■ Données à examiner
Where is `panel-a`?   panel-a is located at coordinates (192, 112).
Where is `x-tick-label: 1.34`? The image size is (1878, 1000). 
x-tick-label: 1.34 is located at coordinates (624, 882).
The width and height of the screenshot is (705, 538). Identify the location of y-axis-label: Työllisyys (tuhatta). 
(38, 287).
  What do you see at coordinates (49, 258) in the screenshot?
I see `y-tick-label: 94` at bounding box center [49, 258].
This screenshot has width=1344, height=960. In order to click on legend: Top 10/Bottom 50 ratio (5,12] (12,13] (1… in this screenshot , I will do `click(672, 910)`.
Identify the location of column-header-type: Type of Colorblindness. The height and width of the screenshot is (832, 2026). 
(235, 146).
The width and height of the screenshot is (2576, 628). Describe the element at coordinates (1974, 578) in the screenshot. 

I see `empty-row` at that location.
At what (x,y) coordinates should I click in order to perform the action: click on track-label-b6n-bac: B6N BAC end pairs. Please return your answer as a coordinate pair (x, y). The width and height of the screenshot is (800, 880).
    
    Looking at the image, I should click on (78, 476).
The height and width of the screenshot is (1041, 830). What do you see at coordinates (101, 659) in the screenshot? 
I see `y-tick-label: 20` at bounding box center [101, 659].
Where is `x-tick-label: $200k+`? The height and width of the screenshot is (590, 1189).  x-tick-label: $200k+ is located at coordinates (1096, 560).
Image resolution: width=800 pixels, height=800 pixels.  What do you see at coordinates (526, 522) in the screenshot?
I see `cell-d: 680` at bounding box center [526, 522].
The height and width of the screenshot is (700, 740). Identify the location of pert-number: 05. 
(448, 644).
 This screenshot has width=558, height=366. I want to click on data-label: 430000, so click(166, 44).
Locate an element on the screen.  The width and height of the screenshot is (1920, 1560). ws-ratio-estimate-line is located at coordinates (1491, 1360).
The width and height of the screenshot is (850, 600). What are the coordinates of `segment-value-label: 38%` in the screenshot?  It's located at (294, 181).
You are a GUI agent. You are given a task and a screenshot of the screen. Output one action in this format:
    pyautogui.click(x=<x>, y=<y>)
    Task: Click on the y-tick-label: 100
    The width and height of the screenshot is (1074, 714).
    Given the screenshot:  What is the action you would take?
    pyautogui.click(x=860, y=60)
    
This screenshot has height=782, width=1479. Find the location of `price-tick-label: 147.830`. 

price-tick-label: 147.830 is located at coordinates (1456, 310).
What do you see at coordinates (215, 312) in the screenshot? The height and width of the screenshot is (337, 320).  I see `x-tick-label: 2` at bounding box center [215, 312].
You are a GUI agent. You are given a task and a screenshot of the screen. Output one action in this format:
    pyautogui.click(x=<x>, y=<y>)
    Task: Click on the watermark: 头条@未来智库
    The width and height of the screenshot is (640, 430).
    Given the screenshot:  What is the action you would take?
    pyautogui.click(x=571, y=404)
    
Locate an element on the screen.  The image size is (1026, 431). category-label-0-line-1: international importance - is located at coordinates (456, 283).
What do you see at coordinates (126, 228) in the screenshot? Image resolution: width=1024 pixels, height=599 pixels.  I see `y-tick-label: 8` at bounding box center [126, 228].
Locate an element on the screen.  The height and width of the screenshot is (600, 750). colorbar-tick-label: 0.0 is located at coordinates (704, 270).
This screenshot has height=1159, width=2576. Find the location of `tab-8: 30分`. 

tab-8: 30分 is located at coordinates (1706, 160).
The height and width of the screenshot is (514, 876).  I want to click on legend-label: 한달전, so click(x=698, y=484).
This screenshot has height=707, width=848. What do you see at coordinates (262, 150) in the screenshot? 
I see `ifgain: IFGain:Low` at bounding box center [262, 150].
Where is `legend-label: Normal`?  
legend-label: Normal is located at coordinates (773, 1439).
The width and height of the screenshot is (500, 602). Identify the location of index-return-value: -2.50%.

■ Consigne de travail
Recopiez à l'identique la partie de la liste qui s'ouvre sur la ligne contenant « Identify the location of column-header-type: Type » et se ferme sur la ligne contenant « at that location. », ces deux lignes incluses, sans rien y ajouter.

■ Réponse attendue
Identify the location of column-header-type: Type of Colorblindness. The height and width of the screenshot is (832, 2026). 
(235, 146).
The width and height of the screenshot is (2576, 628). Describe the element at coordinates (1974, 578) in the screenshot. 

I see `empty-row` at that location.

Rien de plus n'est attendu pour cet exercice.